9 of 440 comments (clear)

  1. Normal by BountyX · · Score: 5, Informative

    According to NSERC no (NSERC Grant Award IP Policy) Specifically, "The Agencies do not retain or claim any ownership of, or exploitation rights to, intellectual property or copyright developed with grant funds. These rights are owned by the Institution and/or by the inventor." You need to check with policies you have in place with your institution. Many universities do claim IP and it is usually addressed in the student handbook, or somewhere in university policy. Look at stanford they own google's page rank patend.

    --
    Trying to install linux on my microwave, but keep getting a kernel panic...
    1. Re:Normal by eggnoglatte · · Score: 4, Informative

      Just to add to that: NSERC specifically allows for universities to retain copyright of materials produced under NSERC grants. So yeah, if you take their money, the university can take your rights.

      Even more than that, if the guy did any of his work under direct supervision of a faculty member or staff, the very fact that the supervisor was paid by the university while contributing time towards the project, allows the university to also claim at least part of the ownership.

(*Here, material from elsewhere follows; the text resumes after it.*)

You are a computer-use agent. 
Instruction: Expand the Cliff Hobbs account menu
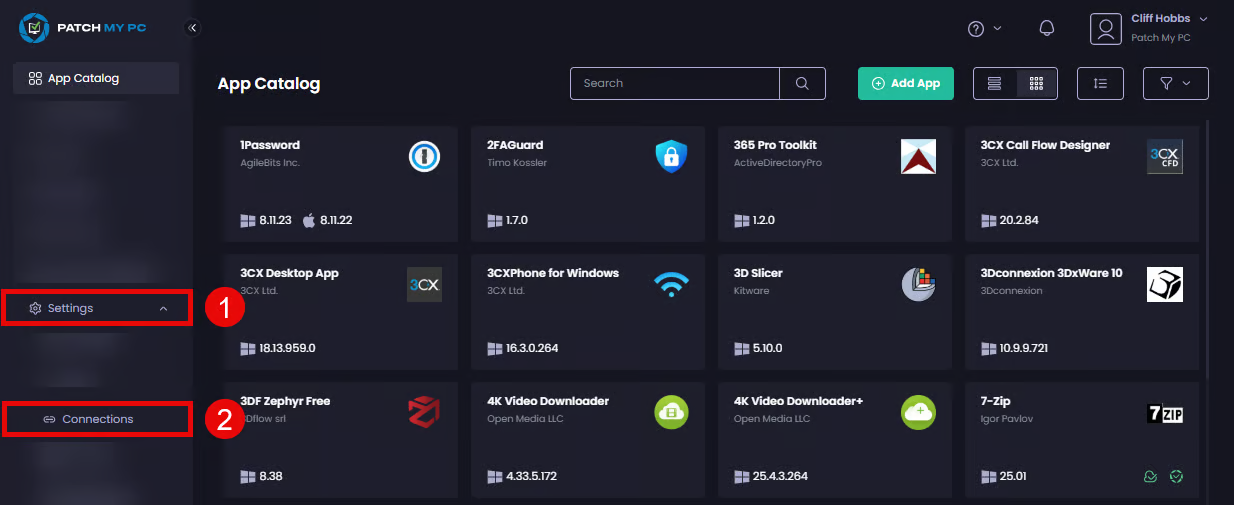coord(1203,19)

  2. don't do it by sdxxx · · Score: 5, Informative

    Yes they can take away all your rights to the software, but no you shouldn't allow them to do it.

    First, I've been a grad student at one university and a professor at another, and I've always avoided signing these agreements. It turns out that if you just avoid signing them and aren't too confrontational about it, you can easily slip through the cracks.

    Second, you should talk to your professors and see if they will allow you to develop software publicly under some irrevocable license like the GPL or BSD. With revision control software like git, it's pretty easy just to throw the repository on your home page and make everything you do available to the world (including yourself) on a royalty-free basis. Import some GPL-ed third-party code into your project for extra protection.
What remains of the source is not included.